In hoger beroep heeft appellante aangevoerd dat haar beperkingen te licht zijn ingeschat. De rechtbank heeft daarbij volgens appellante onvoldoende waarde gehecht aan de door haar ingebrachte medische verklaringen. Een gespecialiseerde arts heeft meer zicht op haar beperkingen dan de verzekeringsarts bezwaar en beroep. Uit de stelling van de verzekeringsarts bezwaar en beroep dat haar ziekte zich al in 2014 in fase 3 zou bevinden omdat het laatste beeldvormend onderzoek dezelfde afwijkingen laat zien, blijkt dat de verzekeringsarts bezwaar en beroep niet terzake deskundig is omdat de klachten niet zichtbaar zijn op een MRI-scan. Ter onderbouwing van haar standpunt heeft appellante aanvullende informatie van een revalidatiearts van 25 maart 2019 overgelegd.
3.2.
Het Uwv heeft een nader rapport van de verzekeringsarts bezwaar en beroep van 14 mei 2019 ingediend en verzocht de aangevallen uitspraak te bevestigen.
4. De Raad komt tot de volgende beoordeling.
4.1.
Op grond van artikel 19, eerste en vierde lid, van de ZW heeft een verzekerde bij ongeschiktheid tot het verrichten van zijn arbeid als rechtstreeks en objectief medisch vast te stellen gevolg van ziekte of gebreken, recht op ziekengeld. Volgens vaste rechtspraak van de Raad wordt onder “zijn arbeid” verstaan de laatstelijk voor de ziekmelding verrichte arbeid. Op grond van artikel 19, vijfde lid, van de ZW wordt voor een verzekerde die geen werkgever heeft onder ongeschiktheid tot het verrichten van zijn arbeid verstaan: ongeschiktheid tot het verrichten van werkzaamheden die bij een soortgelijke werkgever gewoonlijk kenmerkend zijn voor zijn arbeid.
4.2.
De rechtbank heeft met juistheid geoordeeld dat het verzekeringsgeneeskundig onderzoek zorgvuldig is verricht en dat geen aanleiding bestaat om aan de uitkomst daarvan te twijfelen. Dat volgens appellante de beperkingen te licht zijn ingeschat, vindt geen bevestiging in de aanwezige medische informatie. Zoals de rechtbank terecht heeft overwogen, maakt de in beroep gestelde diagnose hEDS niet dat met de klachten van appellante onvoldoende rekening is gehouden. De verzekeringsarts bezwaar en beroep heeft inzichtelijk uiteengezet dat het door de revalidatiearts in hoger beroep geschetste algemene beeld niet met onderzoek bij appellante kon worden geobjectiveerd. Daarbij wordt met name belang gehecht aan de omstandigheid dat de laatst verrichte parttime arbeid van appellante uitermate licht was en voldoet aan de door de revalidatiearts gestelde criteria zoals het respecteren van belastbaarheidsgrenzen en te verwachten effecten van therapie gericht op spierkrachttraining en conditieverbetering. De grond van appellante dat de verzekeringsarts bezwaar en beroep minder zicht heeft op haar medische problematiek dan een revalidatiearts, faalt. De verzekeringsarts bezwaar en beroep heeft zijn standpunt mede gebaseerd op de aanwezige medische informatie van de behandelaren van appellante, waaronder een revalidatiearts. De verzekeringsarts bezwaar en beroep heeft erop gewezen dat deze behandelaars de diagnose hEDS niet hebben gesteld. De verzekeringsarts bezwaar en beroep is echter wel uitgegaan van de diagnose, maar heeft overtuigend gemotiveerd dat dit niet heeft geleid tot een ander standpunt. Appellante was volgens de verzekeringsarts op 21 augustus 2017 wel in staat haar oude functie uit te oefenen. Het vorenstaande betekent dat geen aanknopingspunten bestaan om het standpunt van het Uwv voor onjuist te houden dat appellante per 21 augustus 2017 geschikt is te achten voor haar maatgevende arbeid, zodat het recht op ziekengeld op goede gronden per die datum is beëindigd.
==*==
■ **Studievragen**:
A - Stemmen de volgende beweringen overeen met de bestudeerde tekst? Antwoord per bewering met ja of nee en citeer de doorslaggevende woorden letterlijk. (i) Appellante heeft informatie van een revalidatiearts van 25 maart 2019 overgelegd. (ii) De verzekeringsarts bezwaar en beroep is niet uitgegaan van de diagnose hEDS. (iii) Het recht op ziekengeld is per 21 augustus 2017 beëindigd.
B - Werk in de bestudeerde tekst het gedeelte bij dat begint bij "4. De Raad komt" en doorloopt tot en met "voor zijn arbeid.": vervang daarin "verzekerde" door "werknemer" en geef het gedeelte opnieuw weer.
==*==
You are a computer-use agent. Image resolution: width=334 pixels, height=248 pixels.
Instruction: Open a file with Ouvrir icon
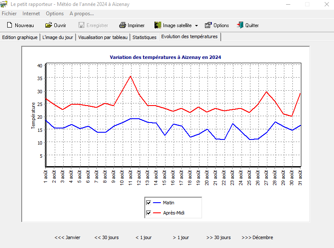click(49, 25)
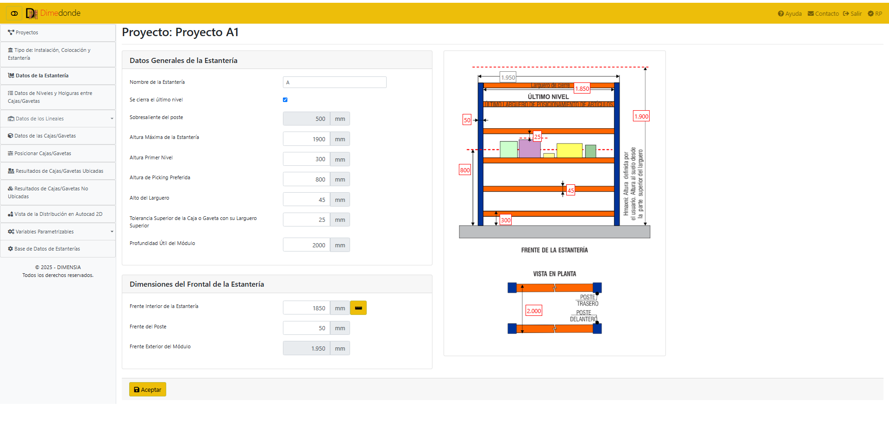Expand the Datos de los Lineales menu
The width and height of the screenshot is (889, 421).
point(58,119)
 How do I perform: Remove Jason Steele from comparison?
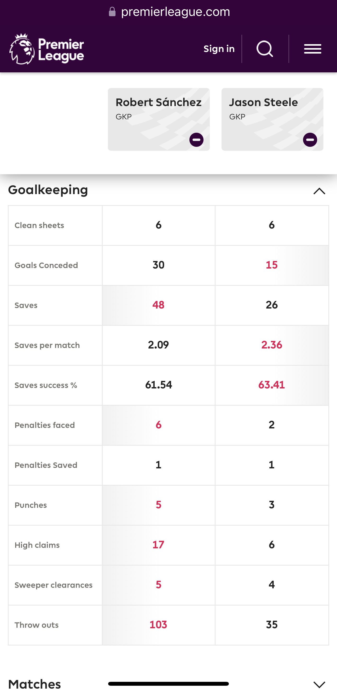310,140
==*==
■ **Resultaten per opdracht**:
A -
(i) Ja: "Ter onderbouwing van haar standpunt heeft appellante aanvullende informatie van een revalidatiearts van 25 maart 2019 overgelegd."
(ii) Nee: "De verzekeringsarts bezwaar en beroep is echter wel uitgegaan van de diagnose, maar heeft overtuigend gemotiveerd dat dit niet heeft geleid tot een ander standpunt."
(iii) Ja: "dat appellante per 21 augustus 2017 geschikt is te achten voor haar maatgevende arbeid, zodat het recht op ziekengeld op goede gronden per die datum is beëindigd."

B -
4. De Raad komt tot de volgende beoordeling.
4.1.
Op grond van artikel 19, eerste en vierde lid, van de ZW heeft een werknemer bij ongeschiktheid tot het verrichten van zijn arbeid als rechtstreeks en objectief medisch vast te stellen gevolg van ziekte of gebreken, recht op ziekengeld. Volgens vaste rechtspraak van de Raad wordt onder “zijn arbeid” verstaan de laatstelijk voor de ziekmelding verrichte arbeid. Op grond van artikel 19, vijfde lid, van de ZW wordt voor een werknemer die geen werkgever heeft onder ongeschiktheid tot het verrichten van zijn arbeid verstaan: ongeschiktheid tot het verrichten van werkzaamheden die bij een soortgelijke werkgever gewoonlijk kenmerkend zijn voor zijn arbeid.